Toute la Suisse souffre et Zurich n'échappe pas à la règle. Rien de surprenant. Le conseiller d'Etat chargé de l'Economie, Ruedi Jeker, a toutefois apporté un éclairage intéressant sur la situation de la ville, qui démontre que la dynamique de la région connaît des difficultés depuis plusieurs années déjà. Ainsi, les différents indicateurs de l'attractivité du canton baissent tendanciellement depuis 1999. C'est l'indice de croissance de la compétitivité qui a le plus chuté, Zurich passant de la cinquième à la quinzième place mondiale en deux ans. Seule la qualité de vie se maintient à son plus haut niveau.

Si l'on se penche cette fois sur l'emploi, la situation est encore plus préoccupante.

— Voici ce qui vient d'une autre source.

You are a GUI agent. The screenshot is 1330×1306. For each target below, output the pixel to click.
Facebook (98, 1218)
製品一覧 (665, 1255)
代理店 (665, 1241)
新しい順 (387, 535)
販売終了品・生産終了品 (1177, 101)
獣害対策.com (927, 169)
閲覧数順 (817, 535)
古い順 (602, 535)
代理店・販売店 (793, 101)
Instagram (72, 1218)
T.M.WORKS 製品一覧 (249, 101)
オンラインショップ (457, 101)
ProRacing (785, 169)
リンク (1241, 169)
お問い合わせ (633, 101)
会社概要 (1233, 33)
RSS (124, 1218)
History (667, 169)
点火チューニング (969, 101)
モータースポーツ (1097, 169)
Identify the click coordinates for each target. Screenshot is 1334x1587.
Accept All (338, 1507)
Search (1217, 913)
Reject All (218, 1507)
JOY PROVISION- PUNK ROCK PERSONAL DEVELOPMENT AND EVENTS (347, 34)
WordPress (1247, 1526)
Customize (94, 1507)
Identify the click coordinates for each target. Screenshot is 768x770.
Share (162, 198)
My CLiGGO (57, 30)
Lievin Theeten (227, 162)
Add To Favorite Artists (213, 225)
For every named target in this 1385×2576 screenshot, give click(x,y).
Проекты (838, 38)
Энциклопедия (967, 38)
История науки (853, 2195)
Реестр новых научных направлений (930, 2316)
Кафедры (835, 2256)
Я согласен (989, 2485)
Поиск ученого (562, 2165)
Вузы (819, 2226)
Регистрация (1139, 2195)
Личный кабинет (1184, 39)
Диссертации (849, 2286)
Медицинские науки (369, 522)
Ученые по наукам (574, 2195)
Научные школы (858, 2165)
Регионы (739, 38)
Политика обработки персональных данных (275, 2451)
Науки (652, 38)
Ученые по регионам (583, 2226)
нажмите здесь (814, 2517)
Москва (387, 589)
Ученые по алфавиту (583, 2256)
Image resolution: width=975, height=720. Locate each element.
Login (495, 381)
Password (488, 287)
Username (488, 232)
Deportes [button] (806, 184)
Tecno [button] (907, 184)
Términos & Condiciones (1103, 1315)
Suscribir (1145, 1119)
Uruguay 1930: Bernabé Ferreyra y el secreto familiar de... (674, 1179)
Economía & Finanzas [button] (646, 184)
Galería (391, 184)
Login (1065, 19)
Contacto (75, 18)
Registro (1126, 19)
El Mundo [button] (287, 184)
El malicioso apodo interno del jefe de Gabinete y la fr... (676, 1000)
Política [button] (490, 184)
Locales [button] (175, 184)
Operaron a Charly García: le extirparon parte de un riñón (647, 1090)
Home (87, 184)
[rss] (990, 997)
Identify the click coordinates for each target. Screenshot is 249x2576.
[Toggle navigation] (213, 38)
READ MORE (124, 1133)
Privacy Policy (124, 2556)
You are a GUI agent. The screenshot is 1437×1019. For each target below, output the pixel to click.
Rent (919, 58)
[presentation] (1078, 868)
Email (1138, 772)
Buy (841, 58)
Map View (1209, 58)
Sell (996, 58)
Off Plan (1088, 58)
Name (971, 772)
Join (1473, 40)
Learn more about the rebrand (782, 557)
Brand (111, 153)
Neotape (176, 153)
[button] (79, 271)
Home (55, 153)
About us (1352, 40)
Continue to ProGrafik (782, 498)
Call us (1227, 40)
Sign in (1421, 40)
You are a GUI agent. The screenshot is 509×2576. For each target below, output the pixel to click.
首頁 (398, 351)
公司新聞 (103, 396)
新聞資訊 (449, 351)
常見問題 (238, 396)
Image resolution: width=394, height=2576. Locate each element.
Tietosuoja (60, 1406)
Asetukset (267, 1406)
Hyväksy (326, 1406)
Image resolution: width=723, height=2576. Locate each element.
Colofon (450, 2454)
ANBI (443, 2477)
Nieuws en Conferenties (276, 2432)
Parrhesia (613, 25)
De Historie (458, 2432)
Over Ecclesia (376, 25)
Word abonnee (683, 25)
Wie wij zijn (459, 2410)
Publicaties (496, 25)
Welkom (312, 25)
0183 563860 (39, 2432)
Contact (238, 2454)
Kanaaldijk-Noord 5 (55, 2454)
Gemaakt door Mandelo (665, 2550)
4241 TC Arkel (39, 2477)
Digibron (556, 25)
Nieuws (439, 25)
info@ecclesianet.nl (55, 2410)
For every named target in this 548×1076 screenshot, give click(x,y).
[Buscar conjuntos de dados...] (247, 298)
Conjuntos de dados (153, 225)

La région zurichoise, avec une croissance négative depuis un an (-0,6%), se retrouve derrière le nord-ouest (+0,8%), l'Arc lémanique (+0,2%), le Mittelland (-0,2%), mais devant l'est, le centre et le Tessin. Autre statistique: à fin octobre, 4,8% de la population active recherchait un emploi, un chiffre presque deux fois plus élevé qu'il y a un an – le taux de chômage a aussi progressé, à 3,6% à la fin du mois dernier.

Le début de l'hémorragie dans les banques et les assurances, qui contribuent, selon Stephan Kux, responsable de la promotion économique, à hauteur d'un tiers à la richesse zurichoise, fait sérieusement sentir ses effets. Le nombre de demandeurs d'emploi a été multiplié par 3 dans les premières et par plus de 2,5 dans les secondes depuis janvier 2001, avec une forte accélération cette année. Ce n'est pas un hasard si les nouveaux chômeurs sont qualifiés et occupaient des positions de cadre. L'affaire Swissair, par contre, a fait moins de dégâts qu'on ne pouvait le craindre. Sur 5000 personnes licenciées, 250 seulement n'ont pas encore retrouvé d'emploi.

Améliorer les conditions-cadres

Sur les quatre dernières années, le constat n'est guère plus réjouissant. La région zurichoise, avec une croissance des emplois de 0,9% par an, se retrouve derrière la Suisse centrale, le sud-ouest, le Mittelland et en retrait par rapport à la moyenne suisse de 1,1% annuel. Certes, ces chiffres doivent être relativisés par la structure démographique du canton et la position économique prédominante de la ville qui la rend plus sensible aux aléas de la conjoncture. Mais ils inquiètent Ruedi Jeker. D'autant, souligne-t-il, que les régions concurrentes, comme le Bade-Wurtemberg et la Lombardie, ne s'endorment pas sur leurs lauriers.

Pour que Zurich se retrouve, selon ses vœux, parmi les cinq premières villes européennes, l'action politique passe par une amélioration des conditions-cadres (infrastructure, impôts), le développement de centres de compétence ou encore la promotion économique à l'échelle du Grand Zurich.